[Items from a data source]
## start
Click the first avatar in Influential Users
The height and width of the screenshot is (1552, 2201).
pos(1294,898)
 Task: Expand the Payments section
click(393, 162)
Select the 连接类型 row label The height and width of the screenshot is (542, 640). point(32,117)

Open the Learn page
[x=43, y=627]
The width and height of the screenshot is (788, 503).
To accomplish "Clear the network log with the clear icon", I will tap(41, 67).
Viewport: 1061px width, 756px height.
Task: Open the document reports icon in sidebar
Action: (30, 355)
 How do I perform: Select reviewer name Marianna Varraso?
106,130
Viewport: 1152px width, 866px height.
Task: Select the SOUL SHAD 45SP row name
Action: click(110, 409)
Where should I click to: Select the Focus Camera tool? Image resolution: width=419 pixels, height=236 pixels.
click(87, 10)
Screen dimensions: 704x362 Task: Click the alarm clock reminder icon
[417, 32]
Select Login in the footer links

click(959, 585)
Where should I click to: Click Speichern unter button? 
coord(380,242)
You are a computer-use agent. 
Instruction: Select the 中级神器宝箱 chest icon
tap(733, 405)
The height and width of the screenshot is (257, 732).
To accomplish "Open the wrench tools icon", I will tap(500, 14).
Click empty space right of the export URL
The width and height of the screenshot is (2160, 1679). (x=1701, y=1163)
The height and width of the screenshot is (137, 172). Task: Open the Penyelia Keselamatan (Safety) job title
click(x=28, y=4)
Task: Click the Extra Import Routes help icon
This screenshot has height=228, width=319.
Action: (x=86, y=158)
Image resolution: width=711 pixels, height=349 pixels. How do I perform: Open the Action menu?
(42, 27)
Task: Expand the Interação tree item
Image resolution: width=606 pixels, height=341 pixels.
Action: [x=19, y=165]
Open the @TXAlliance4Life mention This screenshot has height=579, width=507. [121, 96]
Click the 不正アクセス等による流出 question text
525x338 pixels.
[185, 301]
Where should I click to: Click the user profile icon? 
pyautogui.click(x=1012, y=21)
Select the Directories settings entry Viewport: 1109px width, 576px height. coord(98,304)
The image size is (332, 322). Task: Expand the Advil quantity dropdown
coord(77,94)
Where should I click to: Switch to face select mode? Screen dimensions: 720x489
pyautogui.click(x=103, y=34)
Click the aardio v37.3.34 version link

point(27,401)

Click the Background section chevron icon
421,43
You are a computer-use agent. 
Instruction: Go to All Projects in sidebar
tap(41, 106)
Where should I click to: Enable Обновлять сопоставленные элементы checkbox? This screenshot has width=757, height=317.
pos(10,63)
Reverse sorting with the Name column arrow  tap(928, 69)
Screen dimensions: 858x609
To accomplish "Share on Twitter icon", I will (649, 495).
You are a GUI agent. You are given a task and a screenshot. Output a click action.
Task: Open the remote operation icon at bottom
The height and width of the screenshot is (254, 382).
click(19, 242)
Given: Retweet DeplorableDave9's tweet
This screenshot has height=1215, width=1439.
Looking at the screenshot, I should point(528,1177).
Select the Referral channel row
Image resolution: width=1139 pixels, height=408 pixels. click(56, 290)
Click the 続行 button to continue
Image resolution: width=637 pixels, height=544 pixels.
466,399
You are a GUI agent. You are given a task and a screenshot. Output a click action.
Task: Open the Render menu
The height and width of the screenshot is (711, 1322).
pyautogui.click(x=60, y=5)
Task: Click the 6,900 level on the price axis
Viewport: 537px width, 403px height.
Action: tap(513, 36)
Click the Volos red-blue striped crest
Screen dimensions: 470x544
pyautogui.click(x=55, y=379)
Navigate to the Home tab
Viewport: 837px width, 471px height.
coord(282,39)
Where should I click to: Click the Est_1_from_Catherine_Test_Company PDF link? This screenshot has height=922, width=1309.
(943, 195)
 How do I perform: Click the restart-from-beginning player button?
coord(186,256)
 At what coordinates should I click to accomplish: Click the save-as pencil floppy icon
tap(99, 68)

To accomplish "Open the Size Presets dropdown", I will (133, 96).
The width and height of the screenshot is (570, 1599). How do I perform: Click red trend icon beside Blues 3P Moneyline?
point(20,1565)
## end
The problem | Please duplicate the lines of the records exactly, from the line with "Image resolution: width=711" to the line with "tap(41, 106)", including both of those lines.

Final result |
Image resolution: width=711 pixels, height=349 pixels. How do I perform: Open the Action menu?
(42, 27)
Task: Expand the Interação tree item
Image resolution: width=606 pixels, height=341 pixels.
Action: [x=19, y=165]
Open the @TXAlliance4Life mention This screenshot has height=579, width=507. [121, 96]
Click the 不正アクセス等による流出 question text
525x338 pixels.
[185, 301]
Where should I click to: Click the user profile icon? 
pyautogui.click(x=1012, y=21)
Select the Directories settings entry Viewport: 1109px width, 576px height. coord(98,304)
The image size is (332, 322). Task: Expand the Advil quantity dropdown
coord(77,94)
Where should I click to: Switch to face select mode? Screen dimensions: 720x489
pyautogui.click(x=103, y=34)
Click the aardio v37.3.34 version link

point(27,401)

Click the Background section chevron icon
421,43
You are a computer-use agent. 
Instruction: Go to All Projects in sidebar
tap(41, 106)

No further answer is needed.